Most likely cause: 64 floats per thread for the accumulator exceeds the per-thread register budget on Apple GPUs, forcing register spill to local memory. Lower workgroup occupancy (16 KB shared per workgroup vs 4 KB) compounds it. Kept in the codebase as a documented negative result.

vec4 global loads — broke once, then root-caused. Same blocked4 algorithm but issuing 128-bit memory transactions for A and B. Standalone bench at 2048³: 1.37× faster than scalar blocked4. Best single-kernel measurement in the project. First integration attempt diverged loss to 88.67 vs WASM's 2.94 — 30× off. The standalone bench used square shapes with WebGPU's layout: "auto" (which inferred read-only-storage to match the WGSL var<storage, read> declaration); production uses an explicit pipeline layout declaring buffer: { type: "storage" } — read-write. WGSL access mode and bind-group-layout type disagreeing is undefined behaviour on Chromium/Apple — silently returns wrong data instead of erroring at validation. Fix was one line per binding: declare all six as var<storage, read_write> in train_vec4.wgsl (the kernel only reads from g0/g1; the decoration just has to match). Parity test now passes at 1.6% drift; vec4 is the default forward matmul.

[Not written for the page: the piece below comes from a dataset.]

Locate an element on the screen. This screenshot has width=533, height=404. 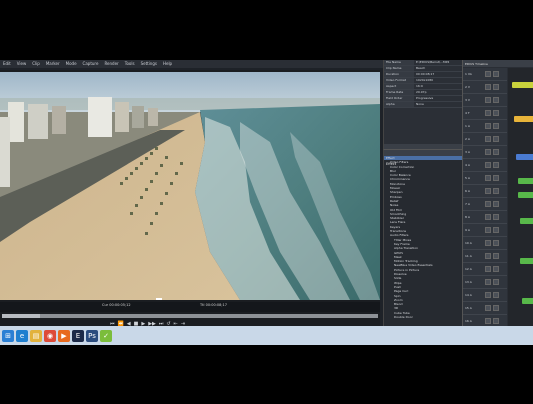
menu-item-view: View is located at coordinates (22, 64).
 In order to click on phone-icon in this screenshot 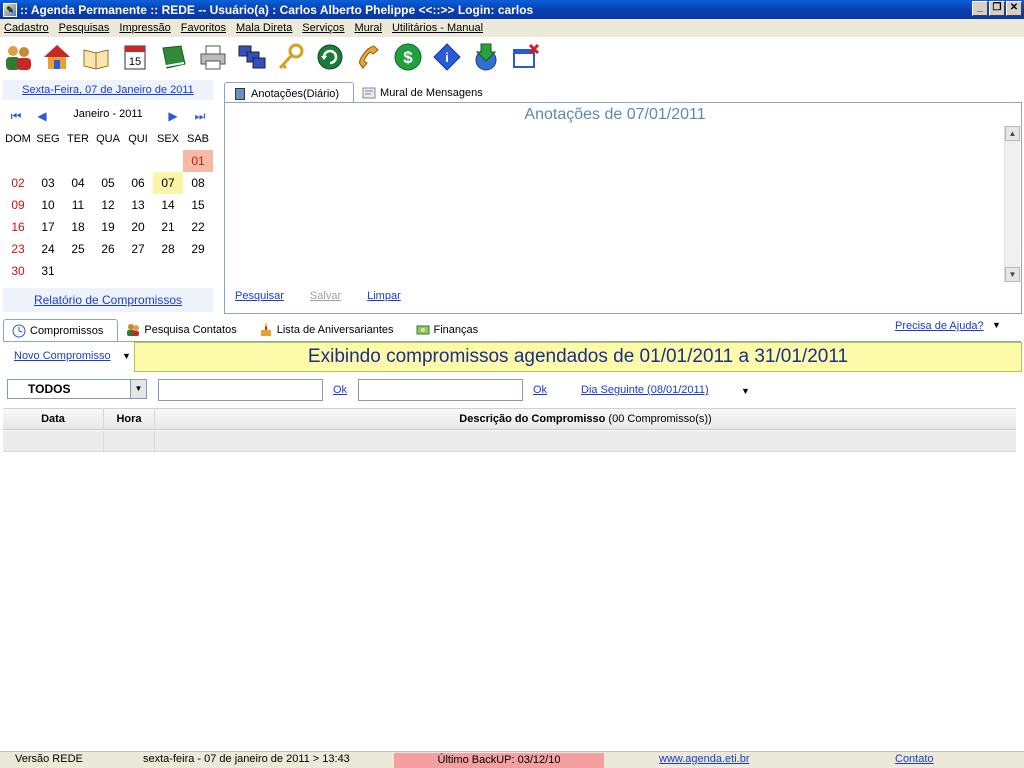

Lesson learned, three times over. "More aggressive" is not the same as "faster," and standalone benchmarks miss bugs that show up in real training. The end-to-end parity test (tests/test_webgpu_train.mjs) is now the bar — it runs 50 training steps under WASM and 50 under WebGPU on the same seed, asserts loss drift is below 5%. Every kernel integration goes through this gate.

Speed evolution — the cumulative picture measured

Each bar is anchored to a measurement on this machine, not an extrapolation. (See the same chart, with longer captions, on /roadmap.)

BuildStep timevs scalar WASMNotes
scalar WASMbaseline1.0×single-threaded, no SIMD
+ WASM SIMD1.6×-msimd128
+ multi-thread (4 wrk)3.2×Web Workers + SharedArrayBuffer
+ WebGPU naive~1.0 s~7×Small preset, 50 steps
+ WebGPU blocked4 (fwd + back)0.7 s9.7×integration parity verified
+ subgroups (layernorm, cross-ent)0.7 s9.7×kicks in at d_model ≥ 256
+ fused softmax+value0.7 s9.7×saves attn round-trip; ctx-1024 ready

The 9.7× wall-clock end-to-end speedup is the load-bearing number. It corresponds to a step time of 0.7 s where WASM SIMD takes 6.8 s — same model, same seed, same data, 0.5%–2% loss drift (pure float-reorder noise from different accumulation order in the GPU kernels).

What's next — pipeline of remaining wins projected

Honest read on diminishing returns. Most of the easy wins are done. What's left:

Notes on pair-programming with AI

Most of this work was done in conversation with Claude. A few things that stood out:

The AI's first answer is often the most aggressive one. Initial proposals were "let's do 8×8 blocking, that's 4× the reuse." Bench said no. Same with "f16 stacks on top of tiled." Bench said no. Always bench.

Negative results were the most useful part. Documenting why f16-on-top-of-tiled doesn't compound, why 8×8 lost to 4×4, why vec4 broke non-square — those are now in the roadmap as honest entries. The next person (or next AI) won't waste time trying them.

End-to-end parity tests catch what kernel benches miss. Standalone WebGPU matmul benchmarks at 256³/512³ passed every test. Wire it into a real training step and the loss diverges 30×. The end-to-end test (tests/test_webgpu_train.mjs) became the bar — every integration runs through it before claiming victory.

"How fast can it be?" is the wrong question. "What does it take to produce real text?" is the right one. The model needs val loss below 1.5 for the prose to start looking like prose. That's a dataset+model-scale problem, not a kernel-speed one. Speed makes the runs feasible; the data + step budget determines whether they actually produce something readable.